The Unchosen People
"So before I was nine I had learned the basic canon of Arab life," says Ishmael, the young Palestinian boy who narrates about half of Leon Uris's new Zionist figburner ["The Haj"]. "It was me against my brother; me and my brother against our father; my family against my cousins and the clan …" and so forth, for most of the remaining 500-odd pages of this extended study in treachery, bigotry, obsequiousness, ignorance and sheer malevolence among the Arabs…. [All] of these vices come naturally to the Arabs in this book. They are Uris-Arabs, a species familiar to readers of Uris's early epic "Exodus." In intellect, the difference between a Uris-Arab and his camel is not great and in morality the camel wins by a furlong….
The book begins in the 1920s, when the Jews first brought their absurd notions of sanitation, education and the rule of law to the surrounding valley, then proceeds through a series of battles in which the Arabs usually fall down and run when the Jews fire over their heads, and into a miserable exile in the refugee camps. Uris shows a glimmer of sympathy for the Palestinians' political plight, which he blames entirely on the other Arab states, but none whatsoever for their pigheaded rejection of the greatest blessing that can be bestowed on a backward race, Jews.

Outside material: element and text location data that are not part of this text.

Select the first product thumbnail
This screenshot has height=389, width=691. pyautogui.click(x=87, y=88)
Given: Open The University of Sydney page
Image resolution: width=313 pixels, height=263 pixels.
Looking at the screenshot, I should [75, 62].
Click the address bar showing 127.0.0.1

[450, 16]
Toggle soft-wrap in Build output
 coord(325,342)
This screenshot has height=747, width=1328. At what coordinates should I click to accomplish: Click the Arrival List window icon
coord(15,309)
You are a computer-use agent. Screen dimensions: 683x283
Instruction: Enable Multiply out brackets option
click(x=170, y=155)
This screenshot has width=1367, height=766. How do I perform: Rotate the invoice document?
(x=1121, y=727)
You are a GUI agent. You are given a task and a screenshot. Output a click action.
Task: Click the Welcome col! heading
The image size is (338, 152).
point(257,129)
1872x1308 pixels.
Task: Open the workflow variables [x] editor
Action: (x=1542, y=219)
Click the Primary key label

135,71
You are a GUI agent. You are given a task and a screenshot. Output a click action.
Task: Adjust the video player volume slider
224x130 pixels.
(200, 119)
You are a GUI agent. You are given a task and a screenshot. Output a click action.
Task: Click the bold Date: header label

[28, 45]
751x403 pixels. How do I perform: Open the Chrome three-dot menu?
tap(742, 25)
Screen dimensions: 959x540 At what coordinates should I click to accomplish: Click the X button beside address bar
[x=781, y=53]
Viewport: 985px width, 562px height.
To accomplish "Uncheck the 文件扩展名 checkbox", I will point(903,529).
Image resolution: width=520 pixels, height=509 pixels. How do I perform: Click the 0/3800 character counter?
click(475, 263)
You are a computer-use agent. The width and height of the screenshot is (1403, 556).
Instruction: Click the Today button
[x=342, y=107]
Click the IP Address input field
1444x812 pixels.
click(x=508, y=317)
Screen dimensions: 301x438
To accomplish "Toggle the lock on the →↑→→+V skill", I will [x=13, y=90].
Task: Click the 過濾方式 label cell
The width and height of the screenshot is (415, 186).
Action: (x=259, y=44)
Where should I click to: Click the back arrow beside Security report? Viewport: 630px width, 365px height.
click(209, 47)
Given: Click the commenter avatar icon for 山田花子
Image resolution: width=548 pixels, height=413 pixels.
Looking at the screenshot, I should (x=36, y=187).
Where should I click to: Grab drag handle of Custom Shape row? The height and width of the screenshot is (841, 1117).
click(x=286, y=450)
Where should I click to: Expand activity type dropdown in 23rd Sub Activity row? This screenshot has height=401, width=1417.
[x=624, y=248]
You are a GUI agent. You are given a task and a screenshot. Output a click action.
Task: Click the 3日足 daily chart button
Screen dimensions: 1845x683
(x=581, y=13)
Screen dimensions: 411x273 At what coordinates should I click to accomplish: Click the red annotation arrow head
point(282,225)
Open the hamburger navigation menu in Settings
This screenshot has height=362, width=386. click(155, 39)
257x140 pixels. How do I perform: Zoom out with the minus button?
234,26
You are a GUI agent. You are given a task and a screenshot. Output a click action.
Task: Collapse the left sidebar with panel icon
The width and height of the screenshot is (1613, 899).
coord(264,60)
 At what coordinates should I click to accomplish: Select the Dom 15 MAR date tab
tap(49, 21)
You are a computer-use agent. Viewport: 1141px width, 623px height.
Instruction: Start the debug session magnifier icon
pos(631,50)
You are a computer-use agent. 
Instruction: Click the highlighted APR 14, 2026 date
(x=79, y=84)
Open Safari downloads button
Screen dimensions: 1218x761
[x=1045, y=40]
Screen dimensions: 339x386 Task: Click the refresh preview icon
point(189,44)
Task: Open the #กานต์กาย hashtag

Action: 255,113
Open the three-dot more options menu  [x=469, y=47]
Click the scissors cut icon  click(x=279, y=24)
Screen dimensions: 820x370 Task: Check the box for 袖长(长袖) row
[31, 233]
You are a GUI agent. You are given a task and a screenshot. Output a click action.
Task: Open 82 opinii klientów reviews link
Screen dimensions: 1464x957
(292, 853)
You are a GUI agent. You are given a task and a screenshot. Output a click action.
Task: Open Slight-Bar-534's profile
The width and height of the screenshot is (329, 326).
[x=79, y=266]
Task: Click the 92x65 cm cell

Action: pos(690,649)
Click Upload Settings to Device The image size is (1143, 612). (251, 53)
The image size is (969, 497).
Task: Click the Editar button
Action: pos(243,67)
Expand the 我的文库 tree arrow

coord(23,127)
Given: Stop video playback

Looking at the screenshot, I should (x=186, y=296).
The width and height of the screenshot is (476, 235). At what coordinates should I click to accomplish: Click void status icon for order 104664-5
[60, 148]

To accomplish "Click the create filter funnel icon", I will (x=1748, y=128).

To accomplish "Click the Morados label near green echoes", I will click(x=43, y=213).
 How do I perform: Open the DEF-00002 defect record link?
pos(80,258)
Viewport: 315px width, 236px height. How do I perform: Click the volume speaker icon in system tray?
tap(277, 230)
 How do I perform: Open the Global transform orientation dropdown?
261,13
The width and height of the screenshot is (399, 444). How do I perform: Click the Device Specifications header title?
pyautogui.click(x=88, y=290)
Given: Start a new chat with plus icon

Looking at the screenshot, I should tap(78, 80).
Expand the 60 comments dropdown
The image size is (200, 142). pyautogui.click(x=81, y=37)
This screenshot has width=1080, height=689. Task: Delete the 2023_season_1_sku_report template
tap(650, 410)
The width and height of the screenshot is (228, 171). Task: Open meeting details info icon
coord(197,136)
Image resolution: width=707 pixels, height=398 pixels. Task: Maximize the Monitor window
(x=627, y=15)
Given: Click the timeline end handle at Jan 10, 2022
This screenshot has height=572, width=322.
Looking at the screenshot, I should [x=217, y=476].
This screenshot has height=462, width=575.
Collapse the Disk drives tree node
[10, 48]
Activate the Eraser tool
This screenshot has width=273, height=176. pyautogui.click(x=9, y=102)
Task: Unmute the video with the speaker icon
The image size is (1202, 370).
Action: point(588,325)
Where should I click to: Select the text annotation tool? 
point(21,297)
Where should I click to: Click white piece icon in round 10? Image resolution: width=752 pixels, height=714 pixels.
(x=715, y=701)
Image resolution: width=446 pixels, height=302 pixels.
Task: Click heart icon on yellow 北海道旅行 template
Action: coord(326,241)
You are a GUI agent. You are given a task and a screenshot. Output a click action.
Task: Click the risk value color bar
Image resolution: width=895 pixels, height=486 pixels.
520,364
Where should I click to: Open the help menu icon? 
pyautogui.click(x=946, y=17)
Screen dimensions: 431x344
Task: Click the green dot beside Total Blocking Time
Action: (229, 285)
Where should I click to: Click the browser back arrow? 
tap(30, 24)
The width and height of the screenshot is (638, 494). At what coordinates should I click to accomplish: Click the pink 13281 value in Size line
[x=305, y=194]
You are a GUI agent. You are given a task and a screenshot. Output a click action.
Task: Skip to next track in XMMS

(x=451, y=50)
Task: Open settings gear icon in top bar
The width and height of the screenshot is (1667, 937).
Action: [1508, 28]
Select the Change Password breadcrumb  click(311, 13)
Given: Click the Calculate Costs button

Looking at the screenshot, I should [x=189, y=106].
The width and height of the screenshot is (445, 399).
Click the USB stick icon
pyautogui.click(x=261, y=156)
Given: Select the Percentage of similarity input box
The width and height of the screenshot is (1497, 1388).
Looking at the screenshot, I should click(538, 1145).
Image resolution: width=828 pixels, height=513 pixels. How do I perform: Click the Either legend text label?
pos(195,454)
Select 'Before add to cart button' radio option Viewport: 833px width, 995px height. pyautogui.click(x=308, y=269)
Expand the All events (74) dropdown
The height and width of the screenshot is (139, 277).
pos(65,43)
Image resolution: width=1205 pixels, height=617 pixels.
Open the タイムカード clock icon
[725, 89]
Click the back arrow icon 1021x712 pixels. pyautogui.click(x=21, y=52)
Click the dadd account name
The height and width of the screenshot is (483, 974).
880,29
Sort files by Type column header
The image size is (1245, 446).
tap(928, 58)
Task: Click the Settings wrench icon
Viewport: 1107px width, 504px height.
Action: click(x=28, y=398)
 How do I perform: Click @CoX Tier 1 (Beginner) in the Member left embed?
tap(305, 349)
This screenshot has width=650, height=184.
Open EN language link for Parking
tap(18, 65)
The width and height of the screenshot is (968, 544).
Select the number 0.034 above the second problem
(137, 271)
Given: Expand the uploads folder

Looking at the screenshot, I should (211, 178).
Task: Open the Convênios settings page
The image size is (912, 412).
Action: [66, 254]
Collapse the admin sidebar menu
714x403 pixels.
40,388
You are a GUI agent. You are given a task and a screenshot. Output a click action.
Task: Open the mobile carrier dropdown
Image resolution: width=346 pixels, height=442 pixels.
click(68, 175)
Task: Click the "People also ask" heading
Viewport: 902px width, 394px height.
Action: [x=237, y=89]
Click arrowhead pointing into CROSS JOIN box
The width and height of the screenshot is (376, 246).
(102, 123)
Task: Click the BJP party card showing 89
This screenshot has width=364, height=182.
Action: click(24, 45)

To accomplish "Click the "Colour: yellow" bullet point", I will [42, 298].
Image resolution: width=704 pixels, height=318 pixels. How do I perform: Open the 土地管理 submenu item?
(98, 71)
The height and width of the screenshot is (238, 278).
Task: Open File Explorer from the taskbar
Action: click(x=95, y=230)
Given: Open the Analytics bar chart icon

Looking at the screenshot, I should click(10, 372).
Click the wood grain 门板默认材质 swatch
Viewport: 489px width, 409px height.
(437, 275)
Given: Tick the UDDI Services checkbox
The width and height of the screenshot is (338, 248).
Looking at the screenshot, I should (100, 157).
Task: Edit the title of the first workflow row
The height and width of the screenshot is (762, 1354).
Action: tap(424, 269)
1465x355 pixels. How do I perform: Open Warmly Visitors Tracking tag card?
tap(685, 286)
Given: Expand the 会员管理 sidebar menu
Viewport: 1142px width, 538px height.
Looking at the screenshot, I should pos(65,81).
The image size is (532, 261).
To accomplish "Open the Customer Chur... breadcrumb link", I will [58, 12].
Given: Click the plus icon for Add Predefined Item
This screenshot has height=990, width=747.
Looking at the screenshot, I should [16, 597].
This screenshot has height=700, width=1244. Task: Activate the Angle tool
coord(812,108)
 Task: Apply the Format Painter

In all of this, one can discern the faint outlines of the book Uris evidently thought he was writing, about one man's struggle to throw off the burden of a thousand years and learn to live in peace with the infidels…. But a Uris-Arab is even less convincing when beset by self-doubt than when engaged in his normal pursuits of scratching, cursing and bragging. Uris is so totally out of sympathy with his Arabs that he scarcely troubles to put himself into their minds. Ishmael, the Haj and the minor character of Dr. Mudhil, an archeologist, are the only three Arabs out of the million or so in the book with a germ of sense, and all their insight seems to have done for them is to lift them part way out of ignorance and into shame. "We are a people living in hate, despair and darkness," Mudhil says at one point. "The Jews are our bridge out of darkness." "Exodus" said the same thing, but from the Zionist point of view. To put these sentiments into the mouths of Arabs results in a book that does not strike a single convincing note in a vast symphony of sound.
Jerry Adler, "The Unchosen People," in Newsweek, Vol. CIII, No. 21, May 21, 1984, p. 84.